What I can’t explain is how I called the person who triggered me back and made sure they understood that they can never use that phrase with me again. Ever. I can’t explain how I walked into the meeting and was fully present and engaged for five hours, including calling back a difficult client during the break and walking through what he was requesting. Or how I drove straight to another client’s office to sign legal paperwork needed required for a project, checked in on project progress and had a long chat with the admin about something I care nothing about (but she does) before I got back to my office to finish and submit an application that has a critical deadline more than 24 hours before that deadline. I turned right around on a phone call and addressed an asinine response from a city official to plans I had submitted, made the “corrections” to keep the peace (even if everything was right there in the documents and the revisions were a complete waste of my time) and finished up with a 10 hour day…10 hours after I was triggered.
I ate whatever the hell I wanted for dinner. Which amounted to half a baked potato and a slice of bread in addition to what was otherwise a normal keto meal.

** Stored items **
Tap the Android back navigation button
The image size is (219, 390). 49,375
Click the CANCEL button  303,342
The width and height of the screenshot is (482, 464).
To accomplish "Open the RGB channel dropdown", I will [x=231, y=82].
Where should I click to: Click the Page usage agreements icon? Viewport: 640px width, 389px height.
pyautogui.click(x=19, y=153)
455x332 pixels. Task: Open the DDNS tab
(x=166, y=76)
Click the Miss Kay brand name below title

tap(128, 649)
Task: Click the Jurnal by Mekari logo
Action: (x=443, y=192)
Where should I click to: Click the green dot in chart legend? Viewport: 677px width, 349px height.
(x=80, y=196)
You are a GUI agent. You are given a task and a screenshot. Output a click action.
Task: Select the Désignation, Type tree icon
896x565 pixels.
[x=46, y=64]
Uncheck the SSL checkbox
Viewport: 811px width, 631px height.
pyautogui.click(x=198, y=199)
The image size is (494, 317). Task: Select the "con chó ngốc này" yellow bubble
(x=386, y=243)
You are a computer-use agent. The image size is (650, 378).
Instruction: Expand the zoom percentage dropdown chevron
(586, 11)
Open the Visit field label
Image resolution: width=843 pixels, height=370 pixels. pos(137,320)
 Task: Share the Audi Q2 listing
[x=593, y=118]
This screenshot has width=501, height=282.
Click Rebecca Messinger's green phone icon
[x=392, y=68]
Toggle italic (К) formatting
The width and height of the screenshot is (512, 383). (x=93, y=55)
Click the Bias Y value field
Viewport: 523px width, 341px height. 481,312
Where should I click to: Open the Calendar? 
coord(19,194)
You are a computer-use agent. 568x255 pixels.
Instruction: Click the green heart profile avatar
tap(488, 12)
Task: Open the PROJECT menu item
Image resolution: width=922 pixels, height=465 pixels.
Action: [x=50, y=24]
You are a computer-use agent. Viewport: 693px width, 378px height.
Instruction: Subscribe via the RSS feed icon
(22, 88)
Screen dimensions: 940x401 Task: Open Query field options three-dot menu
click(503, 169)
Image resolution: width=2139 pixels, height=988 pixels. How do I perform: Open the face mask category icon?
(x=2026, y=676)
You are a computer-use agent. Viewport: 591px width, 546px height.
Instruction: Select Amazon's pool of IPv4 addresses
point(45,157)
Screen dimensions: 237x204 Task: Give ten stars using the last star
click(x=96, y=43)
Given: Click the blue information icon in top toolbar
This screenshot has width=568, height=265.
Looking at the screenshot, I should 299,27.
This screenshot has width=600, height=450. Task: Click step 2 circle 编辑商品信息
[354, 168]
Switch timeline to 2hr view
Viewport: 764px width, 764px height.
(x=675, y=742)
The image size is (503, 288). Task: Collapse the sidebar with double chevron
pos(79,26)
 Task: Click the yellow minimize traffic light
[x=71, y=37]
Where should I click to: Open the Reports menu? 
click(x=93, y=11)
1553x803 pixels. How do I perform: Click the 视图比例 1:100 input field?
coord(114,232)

** EXERCISE INSTRUCTIONS **
a: From the account of the workday after being triggered, list every person the narrator spoke with or dealt with, in the order they appear.
b: Carry on the account of the workday after being triggered, picking up after its final sentence about dinner.

** EXPECTED RESPONSES **
a:
- the person who triggered the narrator
- a difficult client
- another client
- the admin at that client's office
- a city official

b:
PTSD is a living hell. But life goes on, and I’m going with it.
My brother gave me Jabra Elite ear buds for Christmas to replace the ear buds that came with my phone. I had ruined them by getting caught in a couple of thunderstorms last summer, and he went above and beyond on the gift. They’re great.
They pair with an app, which I finally downloaded today. As I look at ways to mindfully improve my health, I’m going to have to put in some cardio. I haven’t done that since my car wreck. It was just too much for my brain to handle high intensity exercise.
Now, however, I’m at a point in recovery that I can start pushing myself to make some physical health gains, and I’m doing it with some limitations on what and where I can do it since I’m caring for my Grandma 4-5 days a week.
Do what you can, where you can though! So I downloaded the app, and it told me to run for 15 minutes to check my VO2. Haha, I don’t run, and I’m certainly not able to run for 15 minutes! What a joke! Do only people who are already fit own these? I don’t get a runner’s high, and I hate running.
I did it though. I stayed focused on my breathing, made reasonable goals along the way, went back to my breathing to try to keep a rhythm, and toward the end checked the time a few times.
My health level is poor.
No kidding. That’s why I’m doing this.
I’ve been feeling change the last month or so, like it’s time to move into a new phase of recovery. Once upon a time I think I might have been who I was meant to be. I’m starting to feel like I’m there again. This there is different from that there, but I’m there, and I don’t want to be stuck in a place of not-fully-realized me.
I’m working out what it is that I want, what I can live with, what I can live for, how much capacity I really have and just how much I’m willing to let go.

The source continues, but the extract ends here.